== Work instructions ==
Write out the lines below once more, exactly as they appear. Do not include pictures.

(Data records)
---
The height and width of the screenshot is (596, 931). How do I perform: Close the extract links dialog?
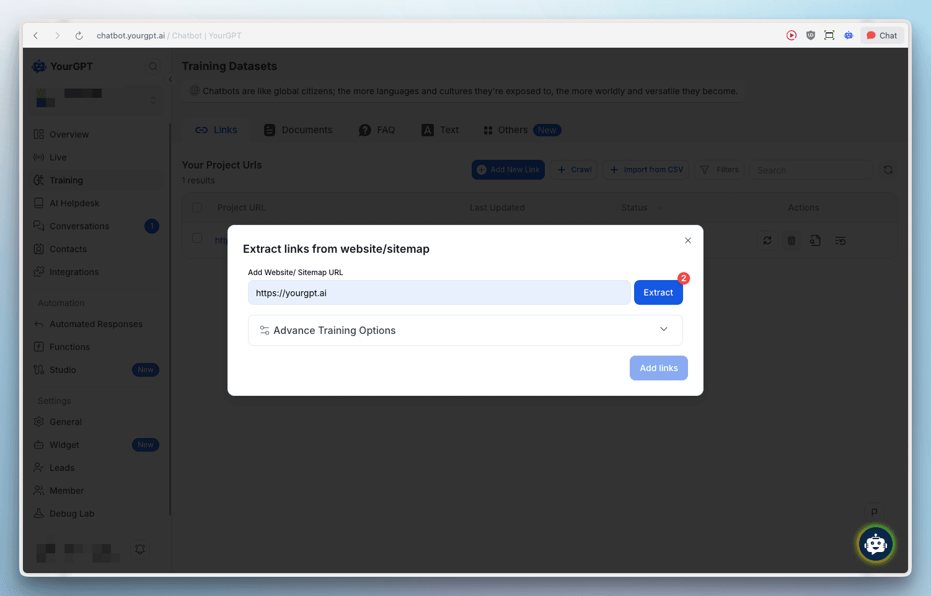pyautogui.click(x=687, y=240)
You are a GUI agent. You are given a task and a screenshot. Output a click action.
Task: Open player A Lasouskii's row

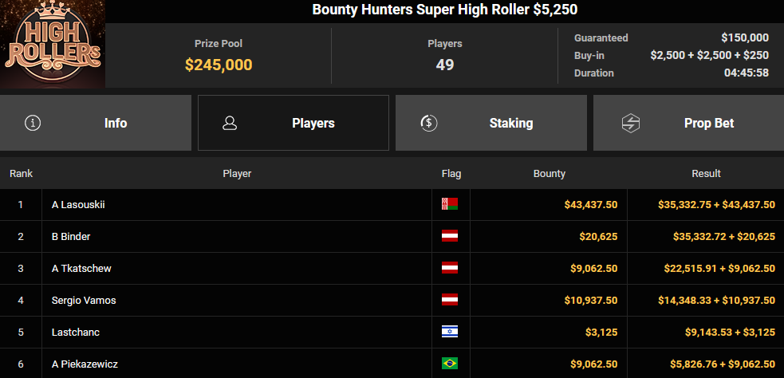pyautogui.click(x=78, y=204)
---
== Reply to the exercise ==
The height and width of the screenshot is (596, 931). How do I perform: Close the extract links dialog?
pyautogui.click(x=687, y=240)
You are a GUI agent. You are given a task and a screenshot. Output a click action.
Task: Open player A Lasouskii's row

pyautogui.click(x=78, y=204)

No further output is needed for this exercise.